Dataset extract:
--------------------------------
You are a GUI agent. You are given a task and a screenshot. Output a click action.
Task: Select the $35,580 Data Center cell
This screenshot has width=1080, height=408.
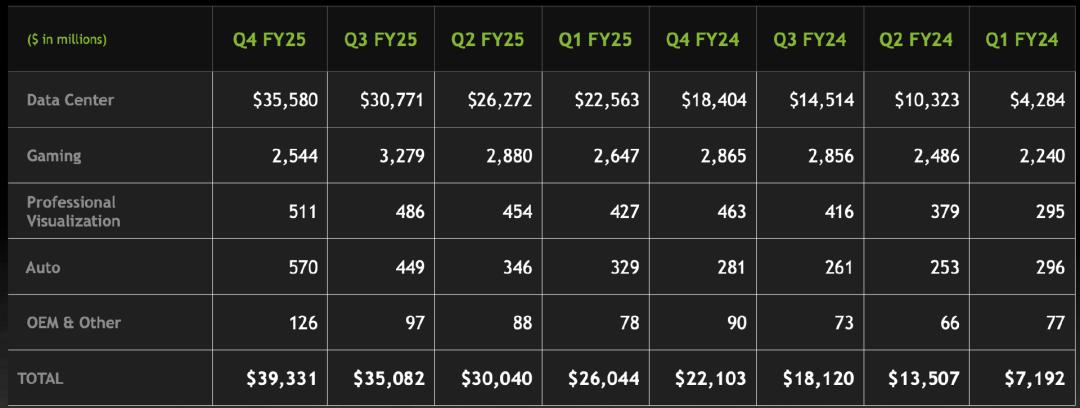[x=285, y=100]
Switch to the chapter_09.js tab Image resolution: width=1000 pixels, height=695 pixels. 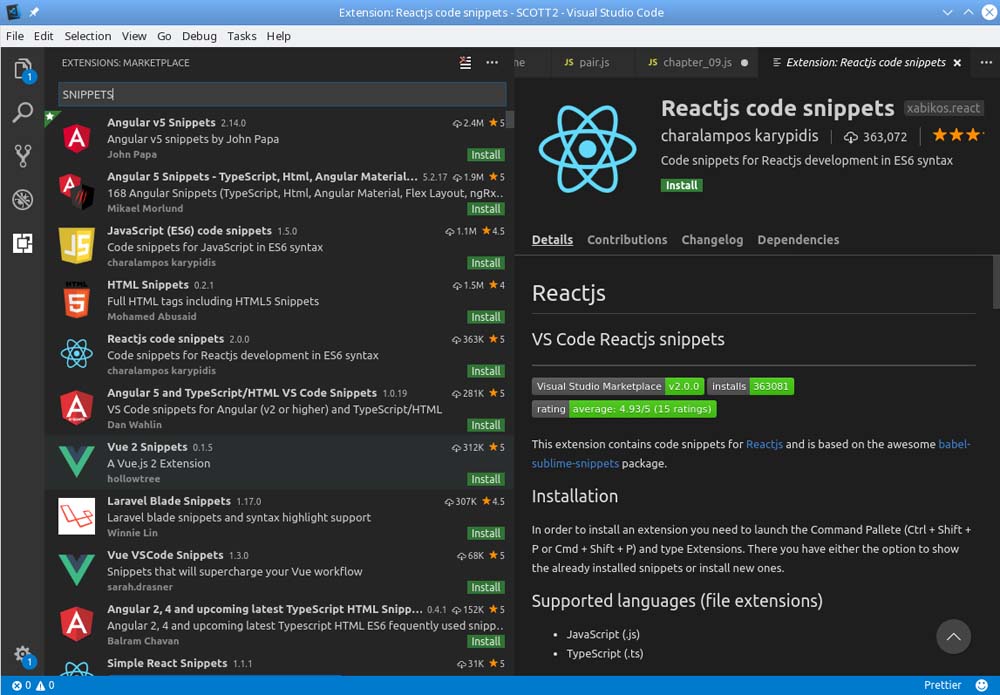(697, 63)
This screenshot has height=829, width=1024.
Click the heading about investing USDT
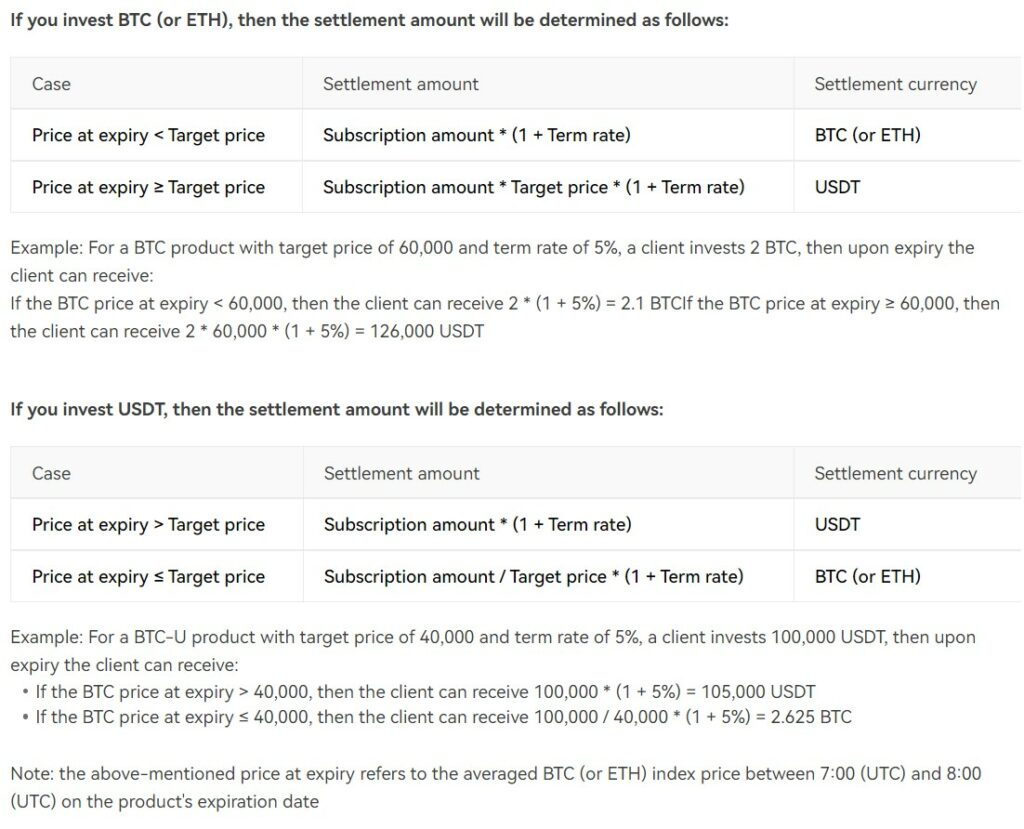(336, 409)
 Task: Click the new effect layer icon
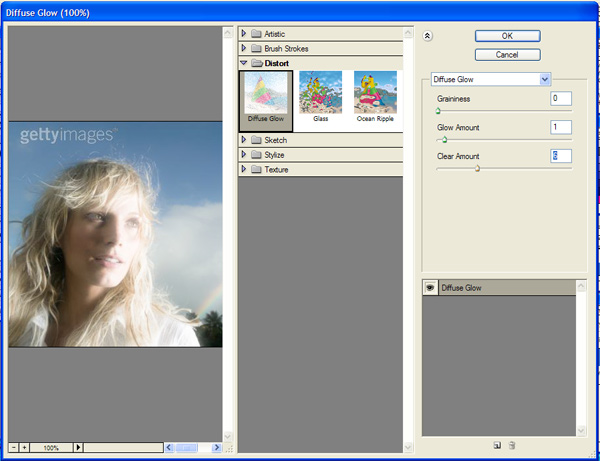pyautogui.click(x=497, y=445)
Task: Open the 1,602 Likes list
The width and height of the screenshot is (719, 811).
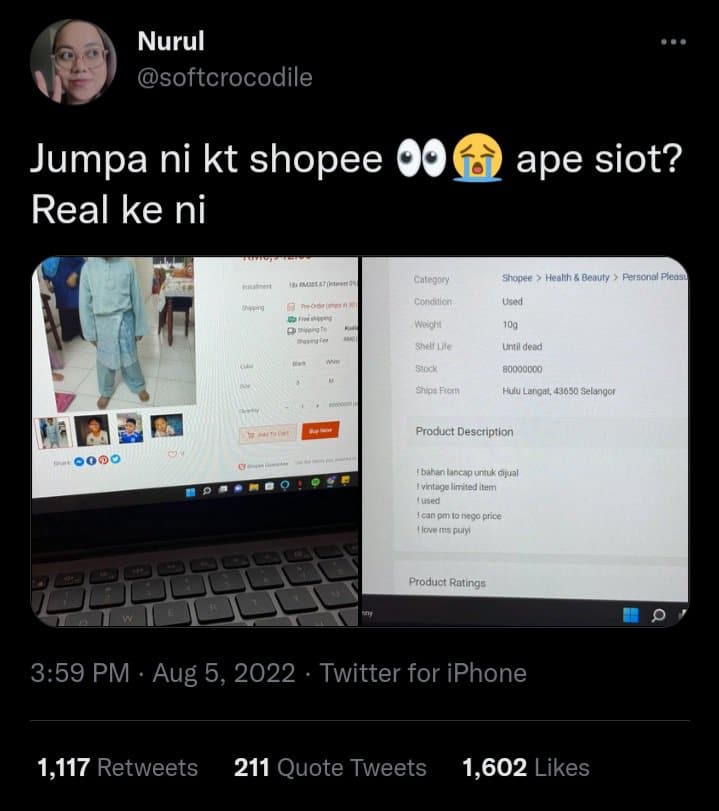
--------------------------------
About this task: Beginning at the line that contains "This screenshot has height=829, width=1024.", transcribe it and every later line through the last line of the data above, exactly, and drop the pictures.

Exercise response:
This screenshot has height=829, width=1024.
Click the heading about investing USDT
(336, 409)
 Task: Click the new effect layer icon
pyautogui.click(x=497, y=445)
Task: Open the 1,602 Likes list
The width and height of the screenshot is (719, 811).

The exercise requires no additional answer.